How viscous is JP-8? If it is very thick, swimming would be relativly easy, if it is very thin, well, it will be much harder to effectivly apply force to the fluid. Being less dense than water would definately (by itself, ignoring viscosity) make swimming more difficult, though probrably not impossible. An interesting paradox arises though as anyone who is a good enough swimmer to stay afloat in jet fuel probrably is not the kind of person to risk their health swimming in jet fuel.

Ryan Belscamper


The principle is this a body is buoyed up by a force equal to the volume of water (or JP-8) displaced by the body. So shape plays a big factor. Obviously, ships are more dense than water but still float. Icebergs float, but only about 10 to 12 percent of their mass is above water. Remember the ill fated ship Titanic. Submarines and other submersibles float or sink depending upon how much air or water are in their ballast tanks. I do not know the density of JP-8 fuel but it is probably about 7.5 to 8.0 lb/gallon, so whether a person could displace enough JP-8 to remain afloat probably depends upon his/her body volume and how they are oriented. It is also the case that by "dog paddling" so as to give the body an upward thrust that a heavier body will float on a lower density fluid, but there is a limit to how much upward thrust one can generate. Remember, of course, that helicopters "float" in the atmosphere by thrusting massive amounts of air downwards.

Vince Calder


Dear Adam,

I am sorry to be so late, but I think I can add some insight to the archived answers to this interesting question.

Since most people have roughly neutral buoyancy (I can float, but can sink by exhaling deeply), their average density is about that of water. A 200 lb person would thus displace about 24 gallons of water (water has a density of 8.35 lb/gal). This person would then displace 24 gal of jet fuel which would generate a buoyant force of about 160 lb (assuming his volume is unchanged).

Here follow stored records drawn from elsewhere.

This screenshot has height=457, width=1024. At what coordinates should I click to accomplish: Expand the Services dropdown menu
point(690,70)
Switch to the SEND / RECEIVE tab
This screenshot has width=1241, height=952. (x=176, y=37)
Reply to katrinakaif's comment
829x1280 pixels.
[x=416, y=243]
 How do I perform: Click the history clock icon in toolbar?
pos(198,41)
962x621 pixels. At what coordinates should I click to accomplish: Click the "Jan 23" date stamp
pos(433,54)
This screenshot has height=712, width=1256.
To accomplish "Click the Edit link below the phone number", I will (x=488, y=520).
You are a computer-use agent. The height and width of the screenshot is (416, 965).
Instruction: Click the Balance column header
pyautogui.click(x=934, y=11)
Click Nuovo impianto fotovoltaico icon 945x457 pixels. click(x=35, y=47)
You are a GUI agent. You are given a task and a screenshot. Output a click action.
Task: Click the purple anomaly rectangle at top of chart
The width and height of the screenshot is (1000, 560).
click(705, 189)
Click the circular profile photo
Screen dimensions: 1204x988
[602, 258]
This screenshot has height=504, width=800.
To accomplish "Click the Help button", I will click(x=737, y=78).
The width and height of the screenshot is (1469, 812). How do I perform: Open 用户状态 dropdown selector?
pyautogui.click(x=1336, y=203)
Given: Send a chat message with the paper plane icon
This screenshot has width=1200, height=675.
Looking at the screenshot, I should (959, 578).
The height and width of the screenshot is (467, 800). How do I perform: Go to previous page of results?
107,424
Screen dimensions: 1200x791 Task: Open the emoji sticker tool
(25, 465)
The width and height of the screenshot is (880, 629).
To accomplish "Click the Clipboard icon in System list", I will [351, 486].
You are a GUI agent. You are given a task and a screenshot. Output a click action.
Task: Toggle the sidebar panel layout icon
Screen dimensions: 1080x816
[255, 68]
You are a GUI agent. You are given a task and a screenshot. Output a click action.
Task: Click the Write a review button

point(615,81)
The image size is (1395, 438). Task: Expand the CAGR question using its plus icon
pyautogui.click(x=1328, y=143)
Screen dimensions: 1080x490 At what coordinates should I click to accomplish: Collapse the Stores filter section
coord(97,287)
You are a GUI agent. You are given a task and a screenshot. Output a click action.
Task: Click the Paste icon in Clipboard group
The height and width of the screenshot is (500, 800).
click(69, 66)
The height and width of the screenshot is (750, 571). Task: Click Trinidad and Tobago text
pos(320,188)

This means that he would have to exert an upward force of 40 lb with his arms and legs to keep from sinking, I should think most people would find this VERY difficult and would soon sink.

Incidentally, a ship must have an average density less than that of water; otherwise it would sink.

Best, Dick Plano, Professor of Physics emeritus, Rutgers University


Dear Adam,

I believe you would find it very difficult, if not impossible, to swim in jet fuel for more than a very short time, even ignoring problems your body may have coping with the fumes and itching. You are correct, of course, that you can use arm movements to try support yourself in jet fuel, but I think you would find that the 40 lb of vertical thrust you need would be difficult to maintain.

I get the 40 lb by first assuming the human body has the same average density as fresh water (62.5 lb/ft^3 = 8.35 lb/gal). A 200 lb man would thus weigh as much as 24.0 gallons of water and so would just float when immersed in water. However, 24 gallons of JP-8 weighs only about 160 lb (24 gal times 6.7 lb/gal), so this 200 lb man immersed in JP-8 would feel a buoyant force of only 160 lb, and needs an additional 40 bl of vertical force to keep from sinking.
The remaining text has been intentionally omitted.